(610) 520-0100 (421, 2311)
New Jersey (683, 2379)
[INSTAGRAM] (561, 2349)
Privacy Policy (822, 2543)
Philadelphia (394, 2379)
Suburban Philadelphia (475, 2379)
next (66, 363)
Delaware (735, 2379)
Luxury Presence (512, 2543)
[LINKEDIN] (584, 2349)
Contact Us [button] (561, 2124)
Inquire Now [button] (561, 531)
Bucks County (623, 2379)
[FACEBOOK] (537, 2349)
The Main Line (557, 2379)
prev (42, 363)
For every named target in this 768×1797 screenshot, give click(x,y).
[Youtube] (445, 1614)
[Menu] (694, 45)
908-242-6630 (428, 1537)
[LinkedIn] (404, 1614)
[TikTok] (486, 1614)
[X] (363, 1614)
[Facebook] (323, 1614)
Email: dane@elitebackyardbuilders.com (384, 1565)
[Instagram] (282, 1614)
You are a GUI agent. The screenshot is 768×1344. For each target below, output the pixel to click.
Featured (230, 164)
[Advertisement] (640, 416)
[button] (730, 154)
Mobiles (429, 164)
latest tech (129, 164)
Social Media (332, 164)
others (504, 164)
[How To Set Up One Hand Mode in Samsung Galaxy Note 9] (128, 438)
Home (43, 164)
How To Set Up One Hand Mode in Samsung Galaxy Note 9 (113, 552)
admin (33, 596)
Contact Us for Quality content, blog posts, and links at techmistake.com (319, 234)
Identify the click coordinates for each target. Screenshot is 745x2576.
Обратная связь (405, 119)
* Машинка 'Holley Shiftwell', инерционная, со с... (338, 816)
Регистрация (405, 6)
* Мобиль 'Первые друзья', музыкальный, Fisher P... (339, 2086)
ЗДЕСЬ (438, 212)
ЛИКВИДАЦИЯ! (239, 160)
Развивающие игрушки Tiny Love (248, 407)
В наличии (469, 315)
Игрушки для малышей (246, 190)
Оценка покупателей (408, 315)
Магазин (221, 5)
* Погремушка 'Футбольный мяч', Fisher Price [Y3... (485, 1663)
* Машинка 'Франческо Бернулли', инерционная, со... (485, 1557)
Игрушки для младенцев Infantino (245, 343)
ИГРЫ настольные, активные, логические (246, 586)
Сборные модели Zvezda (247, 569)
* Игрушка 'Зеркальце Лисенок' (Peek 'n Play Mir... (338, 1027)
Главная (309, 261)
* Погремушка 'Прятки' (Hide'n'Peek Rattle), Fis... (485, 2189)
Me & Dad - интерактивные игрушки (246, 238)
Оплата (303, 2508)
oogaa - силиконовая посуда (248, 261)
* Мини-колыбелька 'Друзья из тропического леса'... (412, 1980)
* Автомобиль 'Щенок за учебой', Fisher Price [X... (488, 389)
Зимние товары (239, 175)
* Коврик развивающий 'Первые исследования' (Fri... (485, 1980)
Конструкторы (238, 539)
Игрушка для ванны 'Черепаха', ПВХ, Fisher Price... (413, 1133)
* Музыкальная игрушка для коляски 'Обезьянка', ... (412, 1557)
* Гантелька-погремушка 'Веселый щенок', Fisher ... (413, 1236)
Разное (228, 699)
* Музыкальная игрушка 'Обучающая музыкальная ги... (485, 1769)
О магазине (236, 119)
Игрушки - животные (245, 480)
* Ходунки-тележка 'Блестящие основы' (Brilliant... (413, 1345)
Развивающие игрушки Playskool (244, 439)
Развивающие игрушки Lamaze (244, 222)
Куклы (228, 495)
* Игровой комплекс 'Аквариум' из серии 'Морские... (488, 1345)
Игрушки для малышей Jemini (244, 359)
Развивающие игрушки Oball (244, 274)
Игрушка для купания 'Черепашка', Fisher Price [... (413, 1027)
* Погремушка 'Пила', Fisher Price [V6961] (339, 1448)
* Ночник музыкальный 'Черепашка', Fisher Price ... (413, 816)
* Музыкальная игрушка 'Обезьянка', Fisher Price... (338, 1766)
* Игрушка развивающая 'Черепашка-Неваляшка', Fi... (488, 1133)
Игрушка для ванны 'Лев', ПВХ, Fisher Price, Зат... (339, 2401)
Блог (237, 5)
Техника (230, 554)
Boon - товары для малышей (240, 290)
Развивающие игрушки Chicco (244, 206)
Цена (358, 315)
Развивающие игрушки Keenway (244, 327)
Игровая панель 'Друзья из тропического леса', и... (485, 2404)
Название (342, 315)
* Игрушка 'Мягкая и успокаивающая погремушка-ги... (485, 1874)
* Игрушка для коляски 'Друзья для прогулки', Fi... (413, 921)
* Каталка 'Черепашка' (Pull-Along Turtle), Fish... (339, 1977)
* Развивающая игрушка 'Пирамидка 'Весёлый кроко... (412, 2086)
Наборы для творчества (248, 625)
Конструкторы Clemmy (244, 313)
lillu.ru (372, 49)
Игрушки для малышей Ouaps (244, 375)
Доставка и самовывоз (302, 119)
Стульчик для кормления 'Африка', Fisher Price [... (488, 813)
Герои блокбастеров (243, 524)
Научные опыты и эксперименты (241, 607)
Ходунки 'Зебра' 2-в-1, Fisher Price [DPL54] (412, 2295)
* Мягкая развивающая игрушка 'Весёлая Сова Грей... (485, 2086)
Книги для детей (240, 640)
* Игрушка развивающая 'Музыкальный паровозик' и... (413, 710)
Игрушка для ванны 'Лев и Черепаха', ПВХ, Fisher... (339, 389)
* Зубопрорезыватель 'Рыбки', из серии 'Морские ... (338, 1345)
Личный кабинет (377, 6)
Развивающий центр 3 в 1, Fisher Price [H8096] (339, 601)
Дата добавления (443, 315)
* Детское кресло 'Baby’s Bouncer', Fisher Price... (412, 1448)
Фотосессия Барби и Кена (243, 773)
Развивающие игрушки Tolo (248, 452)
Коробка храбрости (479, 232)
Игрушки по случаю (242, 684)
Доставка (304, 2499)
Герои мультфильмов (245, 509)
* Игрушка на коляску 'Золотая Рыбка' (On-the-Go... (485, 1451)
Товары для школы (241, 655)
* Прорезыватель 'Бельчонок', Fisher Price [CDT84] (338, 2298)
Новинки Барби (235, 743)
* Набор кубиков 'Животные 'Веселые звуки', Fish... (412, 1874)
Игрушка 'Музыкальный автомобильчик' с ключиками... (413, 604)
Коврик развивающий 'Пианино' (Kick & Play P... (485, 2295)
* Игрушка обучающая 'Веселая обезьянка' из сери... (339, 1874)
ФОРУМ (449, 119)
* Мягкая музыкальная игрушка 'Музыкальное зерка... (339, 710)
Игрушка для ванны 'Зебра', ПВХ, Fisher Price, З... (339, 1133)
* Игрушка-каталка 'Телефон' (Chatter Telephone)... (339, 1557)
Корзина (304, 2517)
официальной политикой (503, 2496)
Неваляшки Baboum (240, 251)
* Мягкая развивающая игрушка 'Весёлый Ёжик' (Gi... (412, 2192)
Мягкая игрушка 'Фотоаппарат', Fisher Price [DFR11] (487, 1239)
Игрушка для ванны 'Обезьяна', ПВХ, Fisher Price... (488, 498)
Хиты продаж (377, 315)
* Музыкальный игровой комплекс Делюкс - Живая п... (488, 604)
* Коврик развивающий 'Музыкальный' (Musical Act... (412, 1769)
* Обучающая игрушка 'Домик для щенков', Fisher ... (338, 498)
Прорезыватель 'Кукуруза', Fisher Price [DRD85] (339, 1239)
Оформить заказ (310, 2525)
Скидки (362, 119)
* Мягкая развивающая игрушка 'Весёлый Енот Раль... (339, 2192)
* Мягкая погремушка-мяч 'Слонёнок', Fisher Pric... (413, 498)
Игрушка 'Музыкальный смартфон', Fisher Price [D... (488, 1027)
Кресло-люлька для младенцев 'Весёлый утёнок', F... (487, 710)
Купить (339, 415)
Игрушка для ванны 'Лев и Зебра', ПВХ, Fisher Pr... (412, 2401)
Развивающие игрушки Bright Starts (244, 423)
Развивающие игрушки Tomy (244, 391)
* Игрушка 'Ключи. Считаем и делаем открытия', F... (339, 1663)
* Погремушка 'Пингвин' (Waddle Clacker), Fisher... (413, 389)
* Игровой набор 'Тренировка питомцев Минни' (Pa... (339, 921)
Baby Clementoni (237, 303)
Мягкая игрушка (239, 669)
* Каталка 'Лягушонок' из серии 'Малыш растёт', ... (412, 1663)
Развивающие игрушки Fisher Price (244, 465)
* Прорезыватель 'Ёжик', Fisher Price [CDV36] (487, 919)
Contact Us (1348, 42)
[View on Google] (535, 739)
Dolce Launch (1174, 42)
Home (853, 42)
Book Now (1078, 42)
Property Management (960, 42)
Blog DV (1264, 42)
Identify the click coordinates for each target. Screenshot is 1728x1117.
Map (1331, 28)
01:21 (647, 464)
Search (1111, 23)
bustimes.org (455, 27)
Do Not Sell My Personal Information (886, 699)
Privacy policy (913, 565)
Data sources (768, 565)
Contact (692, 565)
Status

Work to be completed – Go line by line through the data, copying each one that contains the word "Мягкая".

Output of the exercise –
* Игрушка 'Мягкая и успокаивающая погремушка-ги... (485, 1874)
* Мягкая развивающая игрушка 'Весёлая Сова Грей... (485, 2086)
* Мягкая музыкальная игрушка 'Музыкальное зерка... (339, 710)
* Мягкая развивающая игрушка 'Весёлый Ёжик' (Gi... (412, 2192)
Мягкая игрушка 'Фотоаппарат', Fisher Price [DFR11] (487, 1239)
* Мягкая развивающая игрушка 'Весёлый Енот Раль... (339, 2192)
* Мягкая погремушка-мяч 'Слонёнок', Fisher Pric... (413, 498)
Мягкая игрушка (239, 669)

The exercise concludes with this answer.